Li is not alone in this view. The author of a column in People's Daily said tapping the 'unique advantage' of the nation's middle class was strategically significant to China's next stage of development.
Just how large is China's middle class? Nanjing University sociology professor Zhou Xiaohong said that about three decades of market-oriented reform had elevated 20 per cent of the Chinese population into the middle class.
Zhou also says this group has a 'unique advantage'. They are pioneers in society not only through earning more, but also being willing to spend more. They use private banks, look for investment opportunities and are happy to use consumer credit. They also tend to spend more on education, travel, and various 'cultural products and services' such as books and movies, Zhou says.
A week ago, a research paper jointly released by the China Social Sciences Academic Press and the Shanghai Academy of Social Sciences, forecast that by 2020, the middle class would make up 40 per cent of the mainland population.
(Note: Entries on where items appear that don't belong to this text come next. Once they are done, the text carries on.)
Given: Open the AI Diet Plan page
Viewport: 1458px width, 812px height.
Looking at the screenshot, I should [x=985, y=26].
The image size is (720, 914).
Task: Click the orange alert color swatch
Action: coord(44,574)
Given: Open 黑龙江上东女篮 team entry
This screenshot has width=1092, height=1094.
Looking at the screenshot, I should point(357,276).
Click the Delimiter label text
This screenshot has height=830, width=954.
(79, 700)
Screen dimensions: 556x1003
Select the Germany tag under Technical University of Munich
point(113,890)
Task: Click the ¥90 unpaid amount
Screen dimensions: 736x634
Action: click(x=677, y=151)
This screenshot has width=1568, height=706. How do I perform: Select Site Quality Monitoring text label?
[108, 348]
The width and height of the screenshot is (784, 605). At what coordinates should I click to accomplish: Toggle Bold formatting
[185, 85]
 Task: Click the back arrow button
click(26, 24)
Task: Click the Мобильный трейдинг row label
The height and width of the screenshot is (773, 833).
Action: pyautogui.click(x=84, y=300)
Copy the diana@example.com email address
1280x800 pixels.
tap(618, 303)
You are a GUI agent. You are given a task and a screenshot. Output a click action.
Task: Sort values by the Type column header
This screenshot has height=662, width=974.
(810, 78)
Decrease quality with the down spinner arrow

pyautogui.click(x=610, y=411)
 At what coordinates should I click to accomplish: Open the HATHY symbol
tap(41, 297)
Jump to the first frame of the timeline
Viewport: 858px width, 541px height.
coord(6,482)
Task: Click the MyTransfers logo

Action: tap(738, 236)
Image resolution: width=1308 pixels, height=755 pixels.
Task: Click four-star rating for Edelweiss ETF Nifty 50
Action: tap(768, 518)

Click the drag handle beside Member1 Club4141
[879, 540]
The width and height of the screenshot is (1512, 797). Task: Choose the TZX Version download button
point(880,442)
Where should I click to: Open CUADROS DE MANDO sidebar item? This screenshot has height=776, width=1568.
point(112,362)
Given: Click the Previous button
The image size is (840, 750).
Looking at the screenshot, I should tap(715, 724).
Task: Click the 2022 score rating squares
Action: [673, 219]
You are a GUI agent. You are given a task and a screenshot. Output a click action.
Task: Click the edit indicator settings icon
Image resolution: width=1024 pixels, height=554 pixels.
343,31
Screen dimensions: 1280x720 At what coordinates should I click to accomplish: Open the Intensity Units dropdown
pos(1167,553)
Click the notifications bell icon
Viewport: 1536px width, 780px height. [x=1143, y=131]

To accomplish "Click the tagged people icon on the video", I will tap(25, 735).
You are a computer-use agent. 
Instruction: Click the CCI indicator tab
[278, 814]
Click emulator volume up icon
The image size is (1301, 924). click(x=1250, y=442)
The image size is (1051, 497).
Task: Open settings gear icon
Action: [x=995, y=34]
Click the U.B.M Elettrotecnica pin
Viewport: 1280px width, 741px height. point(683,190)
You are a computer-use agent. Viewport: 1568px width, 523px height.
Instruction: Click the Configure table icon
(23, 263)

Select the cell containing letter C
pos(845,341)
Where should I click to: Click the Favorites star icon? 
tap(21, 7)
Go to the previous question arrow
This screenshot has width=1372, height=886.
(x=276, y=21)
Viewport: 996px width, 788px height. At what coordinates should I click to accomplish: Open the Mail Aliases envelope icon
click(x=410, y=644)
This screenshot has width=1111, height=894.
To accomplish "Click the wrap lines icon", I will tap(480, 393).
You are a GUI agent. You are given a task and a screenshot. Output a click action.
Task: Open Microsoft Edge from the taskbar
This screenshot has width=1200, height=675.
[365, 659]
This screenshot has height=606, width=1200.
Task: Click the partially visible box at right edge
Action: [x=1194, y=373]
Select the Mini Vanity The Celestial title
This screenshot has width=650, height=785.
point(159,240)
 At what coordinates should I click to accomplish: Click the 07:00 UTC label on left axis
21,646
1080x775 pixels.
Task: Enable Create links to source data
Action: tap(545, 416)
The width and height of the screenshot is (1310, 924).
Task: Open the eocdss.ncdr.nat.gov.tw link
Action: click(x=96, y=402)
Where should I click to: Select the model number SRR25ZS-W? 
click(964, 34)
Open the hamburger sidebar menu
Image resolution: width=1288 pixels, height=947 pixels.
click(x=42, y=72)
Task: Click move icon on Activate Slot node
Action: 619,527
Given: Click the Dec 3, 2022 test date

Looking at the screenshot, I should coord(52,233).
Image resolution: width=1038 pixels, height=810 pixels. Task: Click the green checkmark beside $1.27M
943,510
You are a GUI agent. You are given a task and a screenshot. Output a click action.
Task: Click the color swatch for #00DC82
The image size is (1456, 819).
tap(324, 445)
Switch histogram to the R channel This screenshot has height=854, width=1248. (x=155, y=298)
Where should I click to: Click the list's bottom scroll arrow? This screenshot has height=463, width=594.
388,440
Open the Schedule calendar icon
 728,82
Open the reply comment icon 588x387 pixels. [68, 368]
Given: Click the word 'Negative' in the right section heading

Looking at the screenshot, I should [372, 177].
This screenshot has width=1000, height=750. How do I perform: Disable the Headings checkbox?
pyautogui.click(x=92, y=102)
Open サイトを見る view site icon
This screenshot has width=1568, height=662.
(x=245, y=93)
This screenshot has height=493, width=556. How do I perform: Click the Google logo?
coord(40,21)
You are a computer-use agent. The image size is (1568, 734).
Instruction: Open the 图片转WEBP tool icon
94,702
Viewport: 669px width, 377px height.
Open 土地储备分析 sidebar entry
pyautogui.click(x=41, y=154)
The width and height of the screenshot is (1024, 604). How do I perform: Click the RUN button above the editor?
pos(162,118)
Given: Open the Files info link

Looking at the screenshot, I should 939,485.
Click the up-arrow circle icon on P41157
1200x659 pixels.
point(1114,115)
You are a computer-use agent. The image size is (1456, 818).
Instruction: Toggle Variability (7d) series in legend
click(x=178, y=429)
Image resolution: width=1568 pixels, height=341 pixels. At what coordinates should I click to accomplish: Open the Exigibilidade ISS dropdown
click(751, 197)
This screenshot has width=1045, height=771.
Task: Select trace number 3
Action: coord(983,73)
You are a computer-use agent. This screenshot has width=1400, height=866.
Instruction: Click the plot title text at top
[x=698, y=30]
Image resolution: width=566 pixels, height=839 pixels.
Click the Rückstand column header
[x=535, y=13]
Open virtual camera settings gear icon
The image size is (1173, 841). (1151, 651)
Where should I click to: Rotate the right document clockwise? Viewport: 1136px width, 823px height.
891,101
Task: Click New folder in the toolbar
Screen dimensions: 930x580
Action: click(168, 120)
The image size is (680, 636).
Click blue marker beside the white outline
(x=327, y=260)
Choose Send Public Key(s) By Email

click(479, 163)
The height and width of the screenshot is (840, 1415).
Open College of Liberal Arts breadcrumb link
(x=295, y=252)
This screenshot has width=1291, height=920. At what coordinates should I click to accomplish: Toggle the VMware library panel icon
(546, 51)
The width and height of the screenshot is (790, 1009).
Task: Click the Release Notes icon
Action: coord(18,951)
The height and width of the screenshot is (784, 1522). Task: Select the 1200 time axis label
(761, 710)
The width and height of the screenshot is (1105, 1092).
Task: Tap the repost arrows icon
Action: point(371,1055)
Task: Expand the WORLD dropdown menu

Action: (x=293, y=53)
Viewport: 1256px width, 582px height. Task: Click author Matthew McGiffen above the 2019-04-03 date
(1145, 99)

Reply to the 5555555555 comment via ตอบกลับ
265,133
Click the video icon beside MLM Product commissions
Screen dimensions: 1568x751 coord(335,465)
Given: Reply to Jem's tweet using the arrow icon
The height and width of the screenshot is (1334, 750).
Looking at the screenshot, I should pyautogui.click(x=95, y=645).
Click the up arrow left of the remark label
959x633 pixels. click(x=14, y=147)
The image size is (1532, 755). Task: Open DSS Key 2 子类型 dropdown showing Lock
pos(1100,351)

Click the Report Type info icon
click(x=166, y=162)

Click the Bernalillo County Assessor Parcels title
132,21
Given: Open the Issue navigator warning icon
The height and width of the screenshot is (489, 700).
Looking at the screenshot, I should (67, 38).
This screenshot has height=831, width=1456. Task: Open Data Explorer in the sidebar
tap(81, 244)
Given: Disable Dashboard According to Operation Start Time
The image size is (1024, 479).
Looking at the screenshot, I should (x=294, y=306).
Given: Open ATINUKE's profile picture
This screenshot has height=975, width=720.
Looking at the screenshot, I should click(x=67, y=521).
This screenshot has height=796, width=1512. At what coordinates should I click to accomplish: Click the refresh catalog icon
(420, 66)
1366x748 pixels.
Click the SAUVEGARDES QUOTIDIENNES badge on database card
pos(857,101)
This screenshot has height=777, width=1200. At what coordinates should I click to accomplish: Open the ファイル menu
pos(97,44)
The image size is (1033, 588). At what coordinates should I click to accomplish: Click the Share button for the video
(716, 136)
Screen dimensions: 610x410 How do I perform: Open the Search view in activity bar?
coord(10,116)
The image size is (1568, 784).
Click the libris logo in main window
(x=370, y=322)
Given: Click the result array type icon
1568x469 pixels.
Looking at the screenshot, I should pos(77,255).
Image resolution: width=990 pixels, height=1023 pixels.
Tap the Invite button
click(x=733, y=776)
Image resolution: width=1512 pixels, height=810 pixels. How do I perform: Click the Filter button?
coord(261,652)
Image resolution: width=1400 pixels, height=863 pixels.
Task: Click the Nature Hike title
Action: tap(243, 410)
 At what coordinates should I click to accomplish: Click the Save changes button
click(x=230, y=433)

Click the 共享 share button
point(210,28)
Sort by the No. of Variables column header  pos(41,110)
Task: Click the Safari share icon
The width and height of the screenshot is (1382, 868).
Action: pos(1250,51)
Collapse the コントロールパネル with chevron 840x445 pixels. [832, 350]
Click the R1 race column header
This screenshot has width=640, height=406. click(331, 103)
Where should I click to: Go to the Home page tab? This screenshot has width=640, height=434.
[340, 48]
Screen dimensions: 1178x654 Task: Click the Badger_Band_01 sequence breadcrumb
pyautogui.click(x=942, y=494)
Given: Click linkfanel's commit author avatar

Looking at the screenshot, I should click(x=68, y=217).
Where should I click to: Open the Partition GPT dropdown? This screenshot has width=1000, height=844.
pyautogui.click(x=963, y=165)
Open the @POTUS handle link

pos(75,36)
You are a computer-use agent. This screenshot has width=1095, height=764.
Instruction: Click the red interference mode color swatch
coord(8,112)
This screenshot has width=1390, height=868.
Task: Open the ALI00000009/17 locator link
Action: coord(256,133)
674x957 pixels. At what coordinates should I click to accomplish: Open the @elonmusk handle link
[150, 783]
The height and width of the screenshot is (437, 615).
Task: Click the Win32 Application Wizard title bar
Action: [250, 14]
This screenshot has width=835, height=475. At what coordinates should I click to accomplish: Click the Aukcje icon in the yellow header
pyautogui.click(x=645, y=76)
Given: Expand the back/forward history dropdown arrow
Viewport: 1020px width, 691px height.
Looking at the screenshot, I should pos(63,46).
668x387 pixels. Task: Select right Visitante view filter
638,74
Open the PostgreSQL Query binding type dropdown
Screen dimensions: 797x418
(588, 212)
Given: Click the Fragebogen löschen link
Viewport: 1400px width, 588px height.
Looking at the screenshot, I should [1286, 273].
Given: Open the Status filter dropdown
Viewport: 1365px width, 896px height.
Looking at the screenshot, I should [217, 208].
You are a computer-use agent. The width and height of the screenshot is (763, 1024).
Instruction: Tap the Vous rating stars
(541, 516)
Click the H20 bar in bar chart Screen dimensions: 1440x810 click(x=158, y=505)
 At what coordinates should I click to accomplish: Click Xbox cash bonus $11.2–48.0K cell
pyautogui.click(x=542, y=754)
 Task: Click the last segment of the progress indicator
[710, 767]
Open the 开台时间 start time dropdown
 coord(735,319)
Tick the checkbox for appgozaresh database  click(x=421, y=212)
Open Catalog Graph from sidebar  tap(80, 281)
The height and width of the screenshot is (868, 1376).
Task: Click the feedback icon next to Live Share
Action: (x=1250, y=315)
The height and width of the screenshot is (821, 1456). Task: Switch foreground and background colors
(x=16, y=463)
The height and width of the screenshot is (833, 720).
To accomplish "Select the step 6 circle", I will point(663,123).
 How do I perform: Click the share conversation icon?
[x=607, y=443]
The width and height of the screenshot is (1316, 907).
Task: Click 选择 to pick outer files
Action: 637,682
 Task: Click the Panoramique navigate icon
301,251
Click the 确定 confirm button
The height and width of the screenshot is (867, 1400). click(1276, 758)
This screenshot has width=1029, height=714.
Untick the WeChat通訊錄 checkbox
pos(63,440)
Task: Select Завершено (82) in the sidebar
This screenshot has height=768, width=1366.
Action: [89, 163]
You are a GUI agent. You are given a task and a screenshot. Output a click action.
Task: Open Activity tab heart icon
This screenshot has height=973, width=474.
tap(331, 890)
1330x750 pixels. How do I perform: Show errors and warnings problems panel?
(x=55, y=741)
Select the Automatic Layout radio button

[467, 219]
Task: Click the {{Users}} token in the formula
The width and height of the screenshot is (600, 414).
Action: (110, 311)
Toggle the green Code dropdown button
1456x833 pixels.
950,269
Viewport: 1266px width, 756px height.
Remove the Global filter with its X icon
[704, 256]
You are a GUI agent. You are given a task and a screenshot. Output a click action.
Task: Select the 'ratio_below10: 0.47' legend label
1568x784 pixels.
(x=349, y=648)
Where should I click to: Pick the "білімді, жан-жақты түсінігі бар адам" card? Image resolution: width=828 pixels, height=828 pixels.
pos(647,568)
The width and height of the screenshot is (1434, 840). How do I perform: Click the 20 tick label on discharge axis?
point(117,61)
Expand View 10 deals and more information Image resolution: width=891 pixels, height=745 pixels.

But, not everyone is so optimistic. A piece in the Yanzhao Metropolis Daily in Hebei province was quick to ridicule the claim. In reality, it said, it was the poorer part of society, not the middle class, that appeared to be growing.
Sky-rocketing housing prices, a lack of jobs, and the widening wealth gap were making social mobility increasingly difficult in today's China. Any misstep would easily send a middle-class person back to the 'new poor', it said.
Even an article in the magazine Insight China, a subsidiary of Qiushi, said China's middle class was on the verge of a total collapse due to housing and education costs.
And, a commentary in the Qianjiang Evening News in Zhejiang province lamented that, in comparison with the leisurely lifestyles depicted in Western soap operas - still the main window for most Chinese on life in the West - it was evident there was still no middle class in China.